Genre: R&B ,Soul ,Quiet Storm ,Smooth Soul
Origin: U.S.A
Active: 1964 - Present
Listen on Coda
Initially performing under the moniker the Dynamics, the six-voice ensemble of Rob Davis, Ron Banks, Larry Reed, Robert Ellington, Larry "Squirrel" Demps, and Elbert Wilkens issued a pair of singles on the Wingate imprint that failed to register on any chart. After Ellington departed, the lineup shrank to five members and adopted the name the Dramatics. The act then moved to the Sport label, where its first chart entry arrived in 1967 with the single “All Because of You,” which climbed to number 42 on the R&B survey. Limited sales and mounting frustration among several members soon triggered further turnover: lead vocalist Reed stepped aside for William “Wee Gee” Howard, while Willie Ford of the Capitols assumed Rob Davis’s bass role. Around the same period the Dramatics aligned with producer Don Davis’s production company.

Despite the lineup stabilizing, commercial momentum remained elusive. From 1967 through 1971 the group made scant impression on national charts or sales reports. Late in 1971, Don Davis called the members into the studio to cut songwriter Tony Hester’s “Watcha See Is Watcha Get.” The track became the Dramatics’ breakthrough, rising to number three on the R&B chart and lingering for fifteen weeks.
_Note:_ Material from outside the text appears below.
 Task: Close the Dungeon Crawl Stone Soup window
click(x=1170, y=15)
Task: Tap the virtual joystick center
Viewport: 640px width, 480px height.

Its follow-up, “Get Up and Get Down,” also reached the R&B Top Ten.

The next year Hester supplied another composition, “In the Rain,” which seized the top spot on the R&B chart for four straight weeks and simultaneously peaked at number five on the pop chart. Even as national visibility grew, internal shifts continued. Larry “L.J.” Reynolds, formerly of Chocolate Syrup and then pursuing solo work, encountered Ron Banks backstage at the Apollo after one of the group’s shows. With Howard absent that evening, Reynolds auditioned on the spot; shortly afterward he began filling in during Howard’s occasional absences, all while remaining under contract to Don Davis’s company.

Howard’s permanent exit in 1973 cleared the way for Reynolds to join full-time, an addition signaled by the R&B Top Ten single “Hey You! Get Off My Mountain.” Concurrently, Lenny Mayes took Elbert Wilkens’s place, prompting Wilkens to launch his own touring version of the Dramatics. Legal complications during this overlap led the original act to bill itself temporarily as Ron Banks & the Dramatics.
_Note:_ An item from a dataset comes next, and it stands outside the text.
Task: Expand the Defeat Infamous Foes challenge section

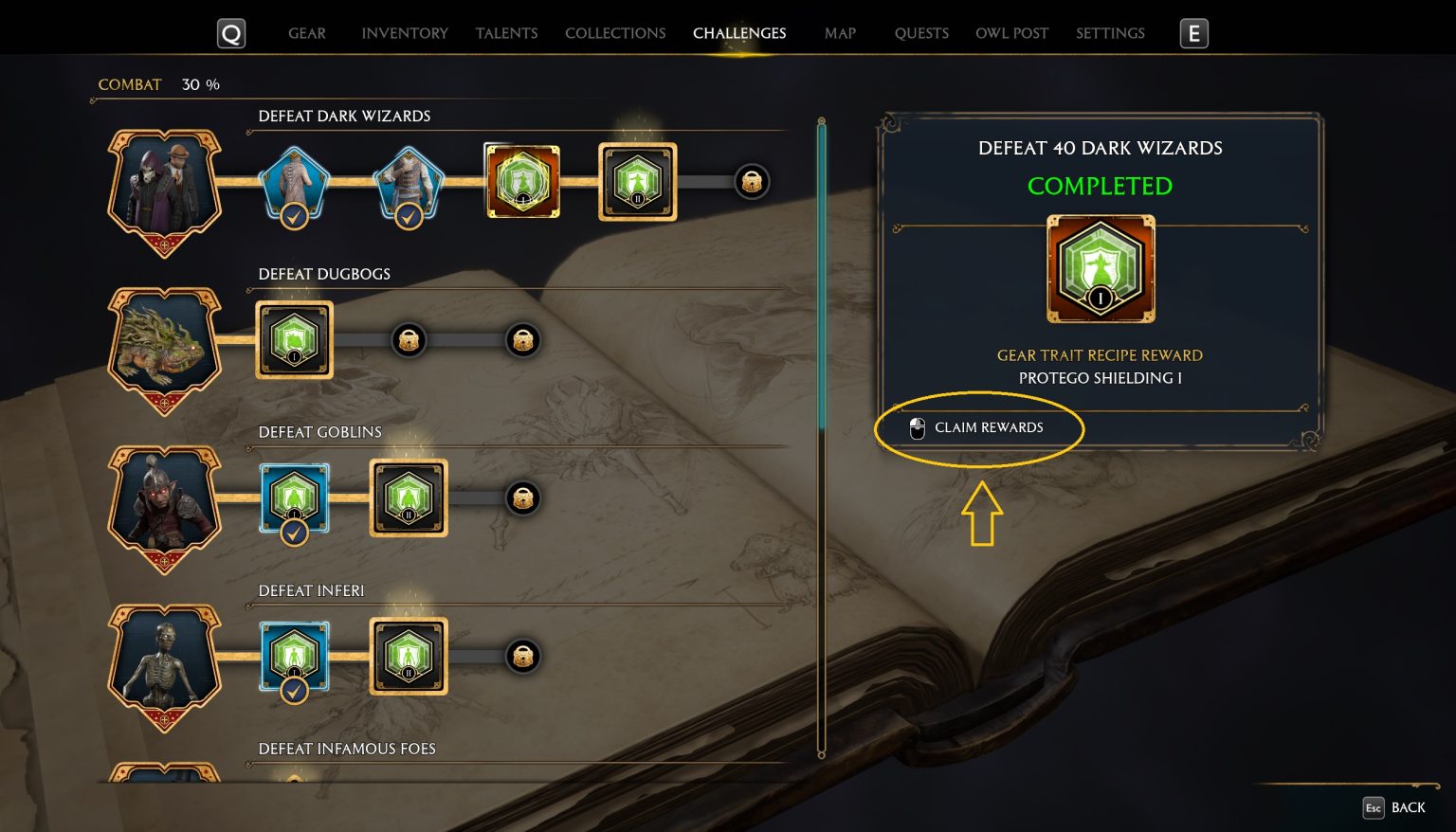Action: tap(347, 749)
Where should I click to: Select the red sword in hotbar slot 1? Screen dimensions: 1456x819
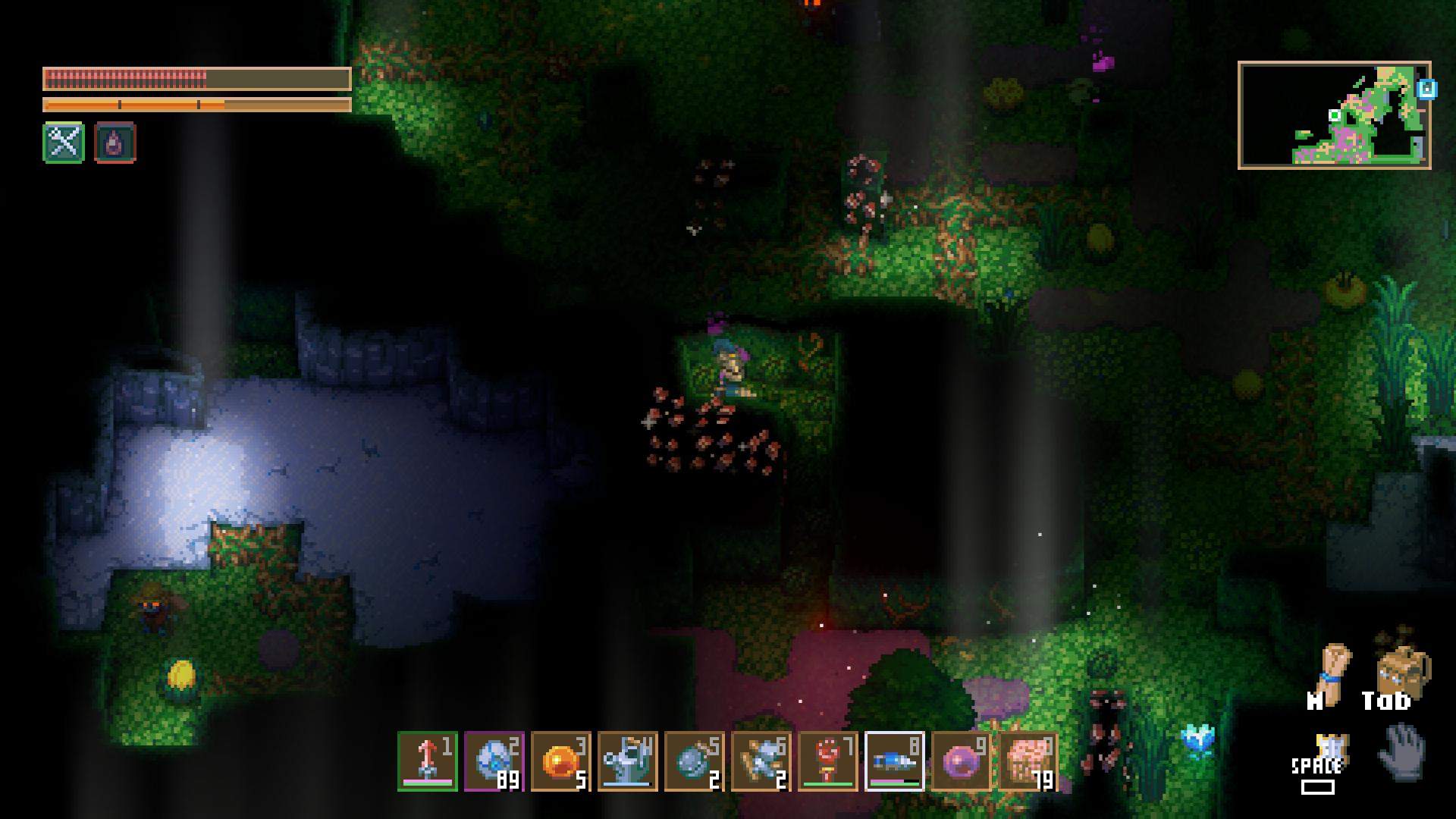coord(428,761)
Throughout the disco era the group sustained a run of mainly R&B Top 20 singles, returning to the R&B Top Ten only once more with “Welcome Back Home” in 1980. Reynolds launched a solo career in 1981, and the band dissolved after Banks went solo in 1983. Periodic reunions followed, yielding fresh recordings every three or four years from the early eighties onward and occasional joint concert appearances.